Alternative scaffolds are small polypeptide frameworks designed on Ig backbones (nanobodies, domain antibodies, bifunctional scaffolds) or deriving from completely unrelated proteins exploited for their high solubility and stability compared to full-length antibodies.100 While the first molecules developed in this class showed very poor efficacy due to their low molecular weight and subsequent fast clearance from the organism, several strategies, from PEGylation to more elaborate approaches such as polysialylation, amino acid polymers, and albumin-binding derivatives have been attempted successfully to overcome this difficulty.101 Thanks to their reduced toxicity and PK that are easier to predict and control, they can provide a great help in improving specificity and in improving control of biodistribution and clearance in the ADC field.

In close relation, improvement in understanding ADCs’ PK and pharmacodynamics is mandatory for optimal design of new candidates. In particular, appropriate models to integrate the assessed pharmacological properties of each component of the complex drug have to be optimized, together with a deeper characterization of the fate and interactions of the catabolytes deriving from each moiety.102

One further current limitation of ADCs is linked to the development of multi-drug resistance to the cytotoxic payloads.

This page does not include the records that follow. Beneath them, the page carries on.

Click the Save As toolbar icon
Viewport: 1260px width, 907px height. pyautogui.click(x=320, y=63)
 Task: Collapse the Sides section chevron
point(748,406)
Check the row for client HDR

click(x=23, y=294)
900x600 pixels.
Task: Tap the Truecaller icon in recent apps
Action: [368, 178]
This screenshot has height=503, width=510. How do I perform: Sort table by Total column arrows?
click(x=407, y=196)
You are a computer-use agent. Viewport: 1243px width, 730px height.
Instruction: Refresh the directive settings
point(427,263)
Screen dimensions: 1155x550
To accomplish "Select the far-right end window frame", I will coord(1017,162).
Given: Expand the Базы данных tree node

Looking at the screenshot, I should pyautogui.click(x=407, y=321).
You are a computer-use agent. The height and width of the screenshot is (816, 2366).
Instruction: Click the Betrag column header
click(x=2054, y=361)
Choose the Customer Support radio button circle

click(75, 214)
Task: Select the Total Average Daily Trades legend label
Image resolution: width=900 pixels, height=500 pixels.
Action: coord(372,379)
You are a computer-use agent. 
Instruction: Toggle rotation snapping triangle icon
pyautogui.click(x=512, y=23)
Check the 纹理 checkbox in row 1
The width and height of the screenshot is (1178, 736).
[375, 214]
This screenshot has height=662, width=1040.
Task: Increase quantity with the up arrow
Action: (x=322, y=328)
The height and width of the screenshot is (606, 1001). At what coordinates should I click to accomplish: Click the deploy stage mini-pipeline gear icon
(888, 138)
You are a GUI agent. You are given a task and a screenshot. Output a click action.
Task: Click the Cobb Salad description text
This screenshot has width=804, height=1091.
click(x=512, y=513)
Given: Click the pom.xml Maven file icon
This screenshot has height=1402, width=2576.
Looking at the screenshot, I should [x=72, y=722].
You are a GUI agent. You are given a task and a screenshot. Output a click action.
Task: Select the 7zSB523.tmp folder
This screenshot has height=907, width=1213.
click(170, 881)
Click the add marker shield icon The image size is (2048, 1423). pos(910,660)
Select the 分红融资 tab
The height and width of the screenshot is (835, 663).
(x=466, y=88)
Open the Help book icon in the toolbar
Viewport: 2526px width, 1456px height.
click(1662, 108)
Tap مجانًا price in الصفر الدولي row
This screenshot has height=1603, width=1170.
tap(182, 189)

The process is caused by transporters of the adenosine triphosphate-binding cassette family, among which in particular P-glycoprotein (MDR1) plays a central role, promoting an active efflux of the internalized drug outside the cell.103 Modification of the toxin or of the linker19 and PEG coupling104 have been attempted to generate export-resistant ADCs, but the results have not been satisfying because of the appearance of other unknown resistance mechanisms.

Finally, while almost every therapeutic developed so far in the field has made use of the endolysosome-mediated route of internalization, alternative pathways to the endoplasmatic reticulum and trans-Golgi network could be exploited to overcome potential pharmacodynamic difficulties related to the hydrolytic environment of the former pathway.105

Acknowledgments

LI is supported by a fellowship from the University of Pavia; CS’ salary comes from Ministry for Education, University and Research; LV has a European Fellowship from the School of Specialization in Clinical Pathology.

Disclosure

The authors report no conflicts of interest in this work.